SoftServ | Globus Download in Hyrax

Blog

Blog

Globus Download in Hyrax

Bess Sadler

March 1, 2021

Globus is a tool for transferring very large datasets. It has many advantages over older systems for transferring files, and researchers are increasingly expecting that data repositories should offer Globus integration. While there is not yet an official Globus integration offering from the Samvera community, several institutions have integrated Globus into their repository systems. Notch8 was recently asked to write such an integration for the Hyrax-based Rutgers Virtual Data Collaboratory (which has not yet launched). This blog post will describe the research and design process for this, as well as provide links to some sample code and pointers for future development.

Previous Work

As we undertook this work, we were aided greatly by conducting informational interviews with Nabeela Jaffer at the University of Michigan, and David Chandek-Stark at Duke University. UM and Duke have implemented similar strategies for Globus integration, with a few differences. We are grateful to our colleagues at these institutions for sharing their time and expertise, and this is a wonderful example of how working in an open way helps to advance the state of data repositories in general much faster than teams working in isolation.

High Level Architecture

Globus Integration for Rutgers- VDC Data Download

To enable download via Globus, we are following the same general pattern that both UM and Duke are using:

Create a shared volume that is writeable by the Hyrax application process
Create a Globus end-point that reads from that same volume
Automate the export of data sets from Hyrax to that shared volume, organized by unique id
Generate a predictable link that includes the institution’s Globus ID and the item’s unique id, which will allow a user access to the files via the Globus web client

A single work from the Duke Research Data Repository, available for download via the Globus client

A single work from the Duke Research Data Repository, available for download via the Globus client

The top level directory of the Duke Research Data Repository, visible via the Globus client, showing all of the datasets The top level directory of the Duke Research Data Repository, visible via the Globus client, showing all of the datasets

Implementation choices

While the UM, Duke, and Rutgers solutions all share the same high-level pattern, there are some key differences. Please note that this document is not a complete analysis of each solution; it is only a report of the analysis done at Notch8 in order to fulfill a specific contract for Rutgers University.

Michigan: On-demand export

The University of Michigan's Deep Blue Data repository copies files on demand for Globus download, offering the user a button that will copy a dataset to Globus download space in a background job, and then email the user when the item is ready for download. Heavily used datasets remain in the Globus download space, and for those items the user is presented an immediate opportunity to download via Globus, with no waiting. The advantages of this approach include more efficient use of space and thus reduced cost for repository operation. The disadvantages of this approach include increased complexity (e.g., the need for an on-demand job to copy the files and notify the user when their files are ready) and the need for active storage management (the Globus download space must periodically be cleaned out).

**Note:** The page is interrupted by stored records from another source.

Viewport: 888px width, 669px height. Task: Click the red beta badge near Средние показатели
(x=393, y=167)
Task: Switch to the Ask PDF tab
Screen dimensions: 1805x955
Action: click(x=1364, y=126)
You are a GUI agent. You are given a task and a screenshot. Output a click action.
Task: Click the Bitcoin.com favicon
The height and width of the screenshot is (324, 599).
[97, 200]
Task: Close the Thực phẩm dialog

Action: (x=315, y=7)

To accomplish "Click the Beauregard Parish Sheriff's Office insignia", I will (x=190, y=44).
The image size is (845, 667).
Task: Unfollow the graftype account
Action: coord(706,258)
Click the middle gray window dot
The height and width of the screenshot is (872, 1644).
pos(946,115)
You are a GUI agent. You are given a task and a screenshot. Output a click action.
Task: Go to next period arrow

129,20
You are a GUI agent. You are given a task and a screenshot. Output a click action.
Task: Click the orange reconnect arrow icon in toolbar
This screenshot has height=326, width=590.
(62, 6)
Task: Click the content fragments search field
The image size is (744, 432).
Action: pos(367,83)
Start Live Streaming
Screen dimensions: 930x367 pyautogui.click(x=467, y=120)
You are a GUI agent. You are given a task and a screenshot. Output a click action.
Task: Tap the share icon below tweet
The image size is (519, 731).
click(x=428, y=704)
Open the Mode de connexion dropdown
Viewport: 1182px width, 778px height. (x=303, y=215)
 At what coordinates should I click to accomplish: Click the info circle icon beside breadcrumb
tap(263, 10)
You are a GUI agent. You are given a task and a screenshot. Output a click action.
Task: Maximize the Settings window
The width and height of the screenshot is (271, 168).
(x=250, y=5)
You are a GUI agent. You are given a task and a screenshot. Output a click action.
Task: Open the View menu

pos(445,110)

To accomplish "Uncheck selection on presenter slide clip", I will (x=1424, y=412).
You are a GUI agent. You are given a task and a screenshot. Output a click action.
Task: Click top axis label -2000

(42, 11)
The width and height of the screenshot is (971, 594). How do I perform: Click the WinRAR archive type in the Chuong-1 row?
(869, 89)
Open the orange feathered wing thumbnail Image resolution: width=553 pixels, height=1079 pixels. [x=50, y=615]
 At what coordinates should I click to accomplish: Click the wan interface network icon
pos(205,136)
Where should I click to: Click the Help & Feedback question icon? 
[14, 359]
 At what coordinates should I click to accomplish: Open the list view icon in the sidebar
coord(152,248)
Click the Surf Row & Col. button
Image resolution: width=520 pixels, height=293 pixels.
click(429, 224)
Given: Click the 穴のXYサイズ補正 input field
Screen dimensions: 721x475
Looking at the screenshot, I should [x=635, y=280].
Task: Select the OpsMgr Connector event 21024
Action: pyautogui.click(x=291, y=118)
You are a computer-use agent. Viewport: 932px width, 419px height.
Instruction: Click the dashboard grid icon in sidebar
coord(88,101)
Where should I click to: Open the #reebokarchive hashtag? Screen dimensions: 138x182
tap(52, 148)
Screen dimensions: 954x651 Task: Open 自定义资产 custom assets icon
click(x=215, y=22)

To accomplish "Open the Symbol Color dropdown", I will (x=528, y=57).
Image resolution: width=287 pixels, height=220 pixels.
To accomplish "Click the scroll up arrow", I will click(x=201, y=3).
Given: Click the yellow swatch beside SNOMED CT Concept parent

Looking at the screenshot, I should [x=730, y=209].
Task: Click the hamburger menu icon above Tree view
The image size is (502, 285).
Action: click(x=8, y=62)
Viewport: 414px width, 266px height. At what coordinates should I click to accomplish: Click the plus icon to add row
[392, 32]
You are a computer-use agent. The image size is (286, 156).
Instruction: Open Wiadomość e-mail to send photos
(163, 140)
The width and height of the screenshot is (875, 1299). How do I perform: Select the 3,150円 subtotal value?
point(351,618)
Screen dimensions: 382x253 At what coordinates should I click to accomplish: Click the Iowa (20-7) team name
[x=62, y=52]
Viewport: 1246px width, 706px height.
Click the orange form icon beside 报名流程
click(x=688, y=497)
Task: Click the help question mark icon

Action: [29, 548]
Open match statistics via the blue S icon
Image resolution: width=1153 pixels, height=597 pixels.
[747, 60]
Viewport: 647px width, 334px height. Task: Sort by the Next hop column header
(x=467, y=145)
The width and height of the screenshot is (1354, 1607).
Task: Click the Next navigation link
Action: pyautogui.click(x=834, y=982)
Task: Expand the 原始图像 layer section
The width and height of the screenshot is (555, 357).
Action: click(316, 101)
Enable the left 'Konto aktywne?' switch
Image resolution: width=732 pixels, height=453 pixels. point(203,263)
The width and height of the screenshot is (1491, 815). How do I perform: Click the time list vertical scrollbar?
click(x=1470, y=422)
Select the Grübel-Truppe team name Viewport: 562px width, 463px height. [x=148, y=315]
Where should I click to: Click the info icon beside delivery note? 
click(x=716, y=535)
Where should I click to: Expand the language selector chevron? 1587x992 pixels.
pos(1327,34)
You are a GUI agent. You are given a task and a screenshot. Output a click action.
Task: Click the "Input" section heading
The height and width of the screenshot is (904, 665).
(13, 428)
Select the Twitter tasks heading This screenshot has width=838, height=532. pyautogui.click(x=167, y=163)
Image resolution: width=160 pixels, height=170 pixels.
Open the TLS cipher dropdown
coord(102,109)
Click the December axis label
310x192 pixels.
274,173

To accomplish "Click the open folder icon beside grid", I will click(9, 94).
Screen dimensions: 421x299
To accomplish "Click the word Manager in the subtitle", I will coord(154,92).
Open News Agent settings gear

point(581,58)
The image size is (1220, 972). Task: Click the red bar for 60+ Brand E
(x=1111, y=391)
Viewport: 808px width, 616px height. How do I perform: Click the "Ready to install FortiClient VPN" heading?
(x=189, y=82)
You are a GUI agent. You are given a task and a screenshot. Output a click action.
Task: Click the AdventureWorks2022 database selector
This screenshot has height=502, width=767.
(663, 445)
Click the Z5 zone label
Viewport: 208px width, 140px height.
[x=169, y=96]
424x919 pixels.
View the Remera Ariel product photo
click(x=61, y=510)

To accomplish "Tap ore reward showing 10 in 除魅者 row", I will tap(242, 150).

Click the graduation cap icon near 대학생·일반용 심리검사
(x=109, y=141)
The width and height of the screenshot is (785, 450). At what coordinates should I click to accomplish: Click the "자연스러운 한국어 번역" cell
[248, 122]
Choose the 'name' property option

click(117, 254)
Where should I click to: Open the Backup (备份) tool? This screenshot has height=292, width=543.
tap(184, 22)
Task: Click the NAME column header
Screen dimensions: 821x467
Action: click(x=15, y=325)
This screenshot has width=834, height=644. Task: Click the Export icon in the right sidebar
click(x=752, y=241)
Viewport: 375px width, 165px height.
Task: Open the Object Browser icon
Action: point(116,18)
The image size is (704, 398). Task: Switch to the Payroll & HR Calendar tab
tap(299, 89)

Duke: Nightly batch exports

The Duke University solution instead chooses to make all of its public data available for download at any given time. Dataset export is tracked via a rails ApplicationRecord object called Globus::Export, which records whether a work has been exported, whether that export succeeded, and when the last export occurred. A nightly scheduled process scans the repository for newly added works by checking each work against its table of Globus::Export records, kicking off an export for any work that has not yet been exported.

Rutgers: Using the Hyrax Actor Stack

The Rutgers approach takes a more real-time approach than either of the above solutions. We adopted the Globus::Export Application Record from the Duke Solution, but our version of Globus::Export has two additional fields: expected_file_sets and completed_file_sets. One of the challenges around data import in Hyrax is the fact that file attachment happens via background jobs, and there is no obvious way to know when a work has been totally assembled. However, by the end of the initial run of the Actor Stack, we know the list of FileSet objects that are attached to a work. We record that list of FileSet identifiers on a Globus::Export. Then, we insert into the background job that is attaching files, a method that kicks off a Globus Export of a particular FileSet and, assuming all goes to plan, records that FileSet id in the corresponding Globus::Export#completed_file_sets. When generating the user-facing view of a work, we check the Globus::Export object for that work, and if the #expected_file_sets match the #completed_file_sets, we display the generated download link.

Future work

Future work for this integration might include:

-- leveraging the browse-everything gem’s file system integration to also allow for Globus upload to particular directory, where data would then be available for cataloging and deposit into Hyrax
-- improved error checking, including more robust checksum validation when the files are copied
-- extraction of this functionality into a gem that could be installed and configured into a Hyrax application without the need for much local customization

This has been a rewarding project, and we are so grateful to the team at Rutgers for the opportunity to better understand the needs of research scientists working with large data sets!